The job was to do the gang’s dirty work. From protection racketeering to drug deals, I did it all. It was the only way I could make money, and the only way I could survive. I hated myself for it, but I was too ashamed to tell you. I kept it hidden from you, hoping that someday I could find a way out.
But it only got worse. Before I knew it, I was deeply entrenched in the gang’s inner workings. I became one of the most feared and respected members of the organization. I had money, power, and influence. I was living the ‘good life’.

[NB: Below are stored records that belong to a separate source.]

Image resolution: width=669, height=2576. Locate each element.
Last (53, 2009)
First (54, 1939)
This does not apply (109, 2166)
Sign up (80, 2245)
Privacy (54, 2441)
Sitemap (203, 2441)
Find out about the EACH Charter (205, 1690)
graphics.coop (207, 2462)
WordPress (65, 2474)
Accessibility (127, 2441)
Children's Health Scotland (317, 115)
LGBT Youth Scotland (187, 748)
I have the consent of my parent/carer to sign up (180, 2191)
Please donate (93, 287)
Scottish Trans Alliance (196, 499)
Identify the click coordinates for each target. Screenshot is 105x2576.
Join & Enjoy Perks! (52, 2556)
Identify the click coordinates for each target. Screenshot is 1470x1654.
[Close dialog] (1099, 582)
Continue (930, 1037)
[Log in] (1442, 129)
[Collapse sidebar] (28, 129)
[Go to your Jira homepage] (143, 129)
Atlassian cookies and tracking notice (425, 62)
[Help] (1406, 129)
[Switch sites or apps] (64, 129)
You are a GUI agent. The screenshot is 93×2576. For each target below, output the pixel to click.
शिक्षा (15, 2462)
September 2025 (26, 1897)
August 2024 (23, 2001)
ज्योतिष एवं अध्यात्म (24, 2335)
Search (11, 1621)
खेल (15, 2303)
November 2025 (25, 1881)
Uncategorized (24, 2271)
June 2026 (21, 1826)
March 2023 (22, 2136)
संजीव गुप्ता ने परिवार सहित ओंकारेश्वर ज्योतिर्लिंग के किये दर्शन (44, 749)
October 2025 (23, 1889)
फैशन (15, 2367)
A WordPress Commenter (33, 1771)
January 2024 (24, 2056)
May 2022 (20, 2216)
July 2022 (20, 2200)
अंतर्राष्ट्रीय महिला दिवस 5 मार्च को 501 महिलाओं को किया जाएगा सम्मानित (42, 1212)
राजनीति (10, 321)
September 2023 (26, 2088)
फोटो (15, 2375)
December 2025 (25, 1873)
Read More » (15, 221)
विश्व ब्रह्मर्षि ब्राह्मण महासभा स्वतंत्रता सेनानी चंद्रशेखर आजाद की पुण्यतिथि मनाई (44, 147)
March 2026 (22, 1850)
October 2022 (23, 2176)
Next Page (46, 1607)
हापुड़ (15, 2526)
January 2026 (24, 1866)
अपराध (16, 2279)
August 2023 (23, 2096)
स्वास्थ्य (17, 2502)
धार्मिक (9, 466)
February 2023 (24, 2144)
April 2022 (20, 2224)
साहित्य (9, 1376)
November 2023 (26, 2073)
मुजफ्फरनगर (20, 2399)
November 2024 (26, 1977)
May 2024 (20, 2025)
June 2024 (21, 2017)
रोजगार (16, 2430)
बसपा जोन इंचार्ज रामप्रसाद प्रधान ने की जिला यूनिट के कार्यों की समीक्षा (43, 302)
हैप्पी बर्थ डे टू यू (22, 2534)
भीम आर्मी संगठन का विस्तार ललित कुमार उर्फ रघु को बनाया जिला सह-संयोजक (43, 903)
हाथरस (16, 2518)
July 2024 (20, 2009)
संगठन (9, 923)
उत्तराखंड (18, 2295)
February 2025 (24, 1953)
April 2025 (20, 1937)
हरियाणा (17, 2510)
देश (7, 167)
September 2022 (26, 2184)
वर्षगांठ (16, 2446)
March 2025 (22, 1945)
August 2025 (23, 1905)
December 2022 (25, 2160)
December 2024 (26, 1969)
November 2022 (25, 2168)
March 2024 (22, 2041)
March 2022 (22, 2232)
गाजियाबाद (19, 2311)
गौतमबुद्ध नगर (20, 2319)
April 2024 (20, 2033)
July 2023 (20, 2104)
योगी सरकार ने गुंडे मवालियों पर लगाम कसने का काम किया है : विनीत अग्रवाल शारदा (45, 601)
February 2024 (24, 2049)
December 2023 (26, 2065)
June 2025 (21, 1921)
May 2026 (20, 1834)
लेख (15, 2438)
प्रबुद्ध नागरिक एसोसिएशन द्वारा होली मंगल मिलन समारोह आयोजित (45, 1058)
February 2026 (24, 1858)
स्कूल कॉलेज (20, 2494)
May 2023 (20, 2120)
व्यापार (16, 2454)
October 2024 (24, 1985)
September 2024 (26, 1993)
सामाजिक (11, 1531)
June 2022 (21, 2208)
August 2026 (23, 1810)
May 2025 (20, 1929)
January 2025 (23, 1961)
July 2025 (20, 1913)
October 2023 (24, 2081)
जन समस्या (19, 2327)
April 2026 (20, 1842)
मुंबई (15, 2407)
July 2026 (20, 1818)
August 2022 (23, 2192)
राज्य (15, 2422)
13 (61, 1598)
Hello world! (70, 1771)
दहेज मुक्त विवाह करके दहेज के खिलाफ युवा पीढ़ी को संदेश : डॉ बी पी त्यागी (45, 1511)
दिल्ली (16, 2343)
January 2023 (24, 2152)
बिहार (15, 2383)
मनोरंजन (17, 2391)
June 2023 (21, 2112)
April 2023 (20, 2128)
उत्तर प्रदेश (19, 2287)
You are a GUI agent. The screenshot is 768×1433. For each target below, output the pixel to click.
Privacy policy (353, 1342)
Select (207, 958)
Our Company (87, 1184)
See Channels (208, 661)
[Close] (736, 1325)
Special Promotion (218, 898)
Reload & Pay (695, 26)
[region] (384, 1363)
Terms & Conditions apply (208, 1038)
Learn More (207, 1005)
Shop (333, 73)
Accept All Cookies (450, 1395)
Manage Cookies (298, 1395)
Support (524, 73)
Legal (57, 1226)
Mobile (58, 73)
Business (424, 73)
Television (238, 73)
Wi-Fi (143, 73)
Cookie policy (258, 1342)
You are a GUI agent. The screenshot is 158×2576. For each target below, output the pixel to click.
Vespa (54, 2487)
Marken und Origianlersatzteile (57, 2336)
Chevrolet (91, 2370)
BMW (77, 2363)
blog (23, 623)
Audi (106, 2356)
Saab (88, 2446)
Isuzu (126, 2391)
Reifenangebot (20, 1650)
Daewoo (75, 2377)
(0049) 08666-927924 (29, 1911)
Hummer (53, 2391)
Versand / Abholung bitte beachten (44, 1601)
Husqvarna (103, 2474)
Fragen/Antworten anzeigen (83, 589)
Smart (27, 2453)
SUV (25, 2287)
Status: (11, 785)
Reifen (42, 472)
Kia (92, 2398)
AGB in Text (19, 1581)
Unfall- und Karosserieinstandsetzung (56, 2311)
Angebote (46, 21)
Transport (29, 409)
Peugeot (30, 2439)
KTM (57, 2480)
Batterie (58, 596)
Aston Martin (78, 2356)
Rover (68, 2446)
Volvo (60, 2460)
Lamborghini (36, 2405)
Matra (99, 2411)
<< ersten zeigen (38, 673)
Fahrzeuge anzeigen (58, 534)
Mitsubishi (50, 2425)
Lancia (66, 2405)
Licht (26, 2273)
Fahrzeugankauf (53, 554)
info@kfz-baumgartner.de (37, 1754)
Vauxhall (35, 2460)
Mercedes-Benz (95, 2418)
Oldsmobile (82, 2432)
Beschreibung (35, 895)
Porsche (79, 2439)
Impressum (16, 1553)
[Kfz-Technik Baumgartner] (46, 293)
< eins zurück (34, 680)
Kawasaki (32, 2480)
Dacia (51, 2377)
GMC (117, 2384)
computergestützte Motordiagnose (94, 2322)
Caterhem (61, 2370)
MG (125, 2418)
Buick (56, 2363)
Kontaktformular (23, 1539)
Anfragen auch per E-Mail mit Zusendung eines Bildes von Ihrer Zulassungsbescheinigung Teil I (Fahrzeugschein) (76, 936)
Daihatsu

But it came at a cost. I had become engrossed in crime and was more and more distant from you. I’d broken your heart and I knew it. I wanted to do better, to be a better person. But it was too late. The gang was my family and the streets were my home.
That’s why, mama, I’m a gangsta. I’m sorry for the pain I’ve caused you, for the disappointment I’ve brought to your life. I would give anything to change it all and make you proud. But I can’t. I’m stuck in a life I never wanted.
All I can do now is promise you that I’ll stay true to my word. I’ll never resort to unnecessary violence or put myself in harm’s way. I’ll use the power I gained from the gang to do good and make a difference in our community.
That’s why I’m a gangsta, mama. I’m sorry for everything.